(WHAT YOU SHOULD DO) Your output should be the entries below, exact in every detail.
[Opening WORKING DATA section]
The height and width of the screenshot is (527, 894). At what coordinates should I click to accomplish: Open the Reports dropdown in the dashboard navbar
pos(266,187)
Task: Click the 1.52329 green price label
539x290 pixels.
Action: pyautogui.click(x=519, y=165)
[Closing WORKING DATA section]
(RESULT BELOW)
The height and width of the screenshot is (527, 894). At what coordinates should I click to accomplish: Open the Reports dropdown in the dashboard navbar
pos(266,187)
Task: Click the 1.52329 green price label
539x290 pixels.
Action: pyautogui.click(x=519, y=165)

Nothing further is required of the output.